This post is a slightly amended version of the presentation that Yaroslav Korniets gave during Cinegy’s Technical Conference 2021 which was live-streamed on March 25th and is now available to view as a recording.

NVIDIA GPU Acceleration Overview

Graphics chips started as fixed-function graphics pipelines. Over the years, these graphics chips became increasingly programmable, which led NVIDIA to introduce the first Graphic Processing Unit.

Slide2

The biggest constraint in using the GPUs for general purposes was that they required use of graphics programming languages like OpenGL and CG to program the GPU.

Slide4

NVIDIA realized the potential of bringing this performance to the wider community and invested in modifying the GPU to make it fully programmable for scientific applications. Plus, it added support for high-level languages like C, C++, and Fortran. This led to the CUDA parallel computing platform for the GPU.

What’s Inside NVIDIA GPU?

Slide5

Whilst the CPU is comprised of cores designed for sequential serial processing, the GPU is designed with a parallel architecture, consisting of more efficient yet smaller cores that can easily handle multiple tasks in parallel.
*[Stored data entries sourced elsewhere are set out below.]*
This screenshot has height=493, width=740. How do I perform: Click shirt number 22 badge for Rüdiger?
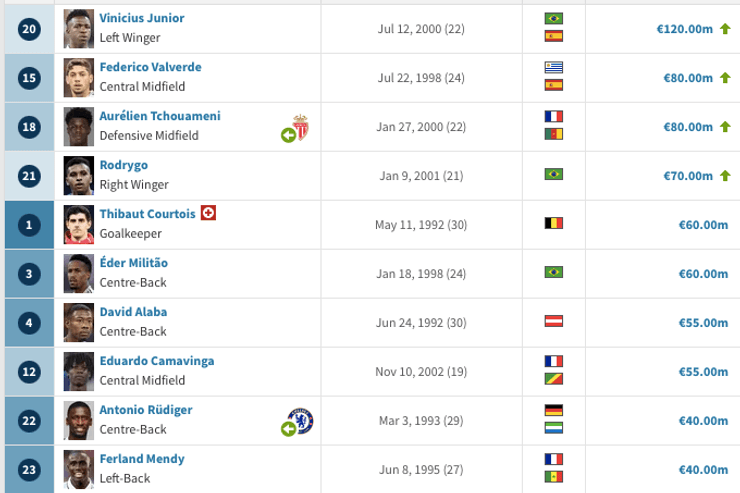tap(30, 421)
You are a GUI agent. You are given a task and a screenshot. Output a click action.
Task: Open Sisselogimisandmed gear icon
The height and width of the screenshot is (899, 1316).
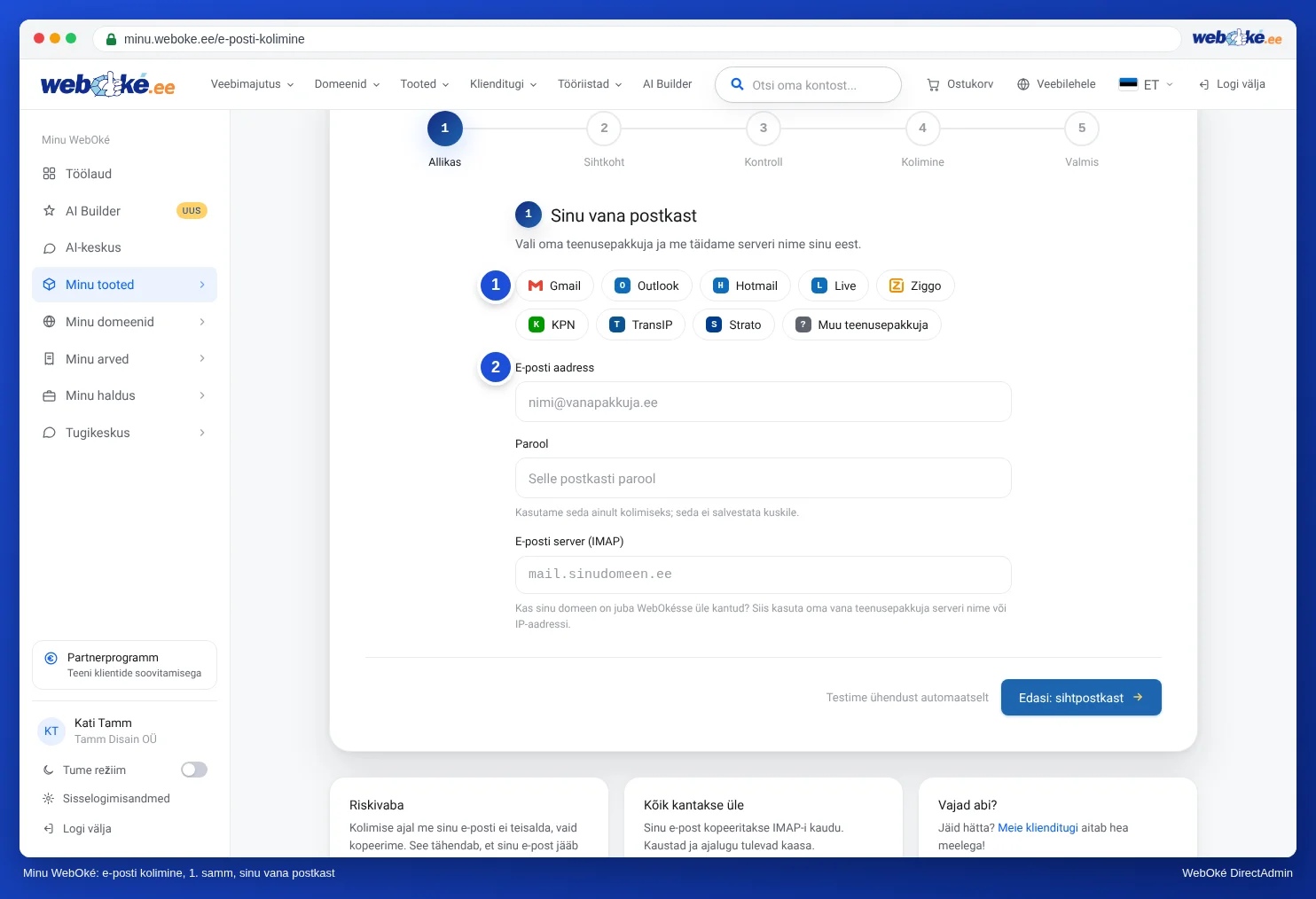click(x=49, y=799)
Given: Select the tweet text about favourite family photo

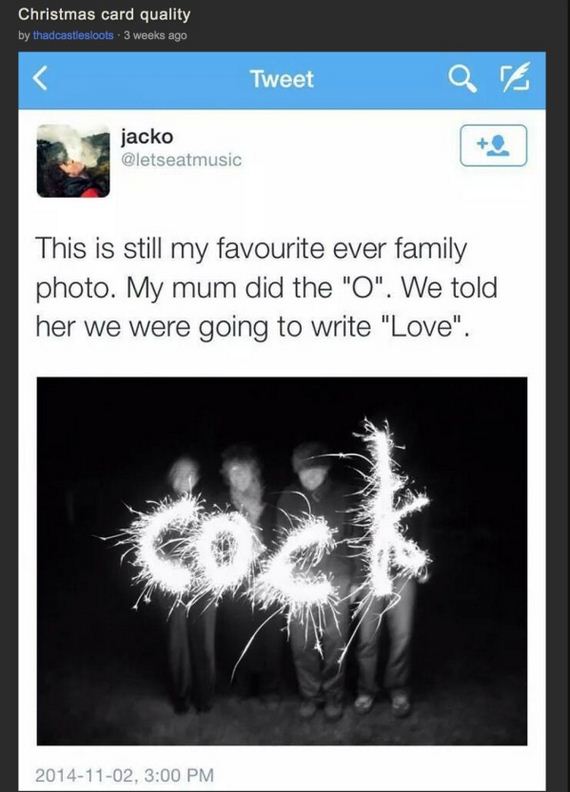Looking at the screenshot, I should click(266, 288).
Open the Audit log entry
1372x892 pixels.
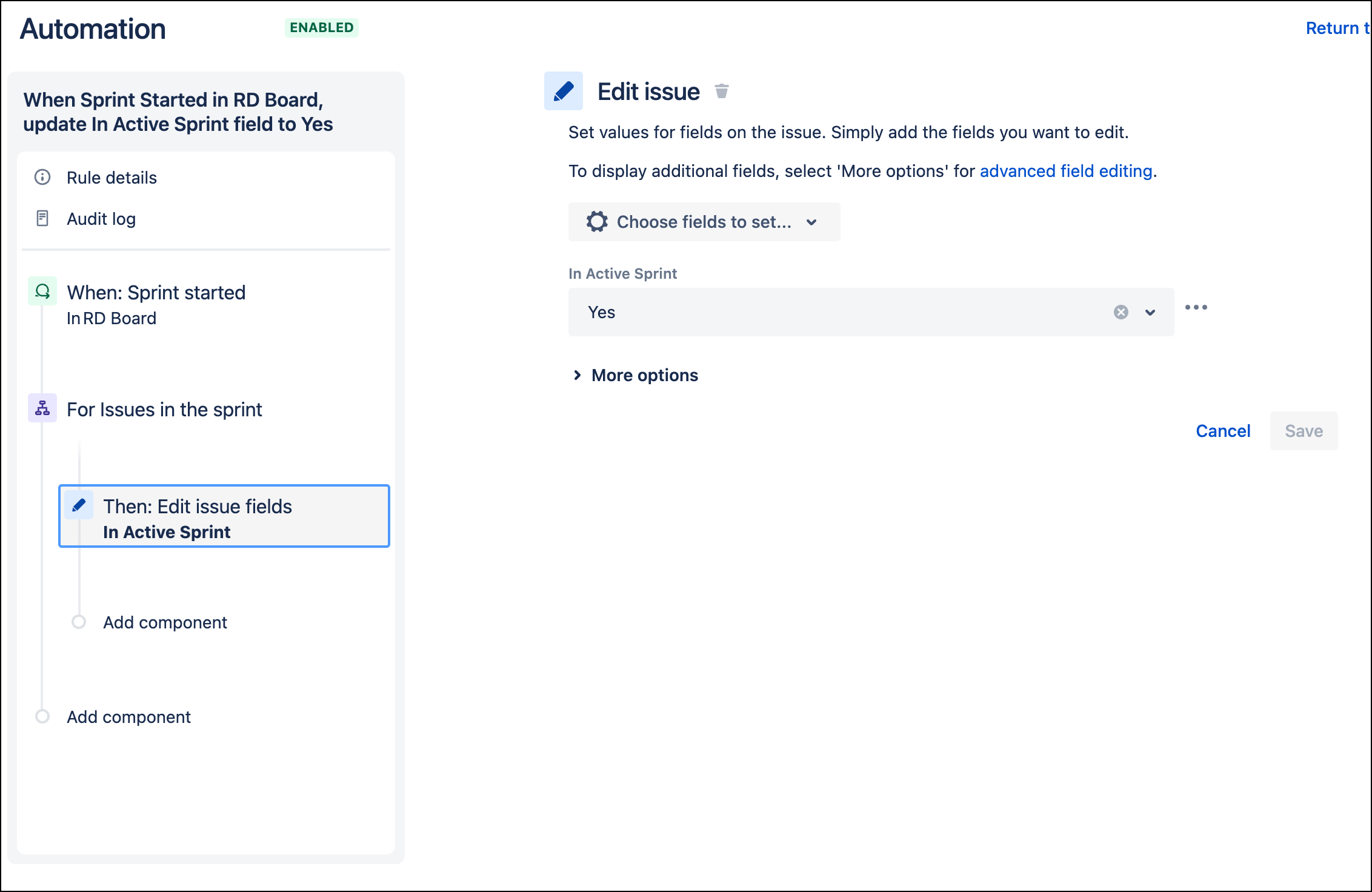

Simpler computing cores allow GPUs to pack many more cores into a chip than a general purpose CPU. Additionally, GPU architectures have specialized their memory architecture to support high-speed data streaming for image processing, important for broadcasting.

Slide7

NVIDIA GPUs contain one or more hardware-based decoder and encoder chips (separate from the CUDA cores) which provides fully-accelerated video decoding and encoding for several popular codecs. GPU hardware accelerator engines for video decoding NVDEC and video encoding NVENC support faster than real-time video processing which makes them suitable for transcoding applications, in addition to video playback.

Cinegy’s GPU Journey

Slide8

Cinegy Air version 12 moved the compositing stage of the playout pipeline to optionally reside within the GPU – which had great benefits for customers that wanted to use our integrated branding system for adding graphics to the output or were using the very convenient and efficient NVIDIA NVENC H.264/H.265 encoding blocks.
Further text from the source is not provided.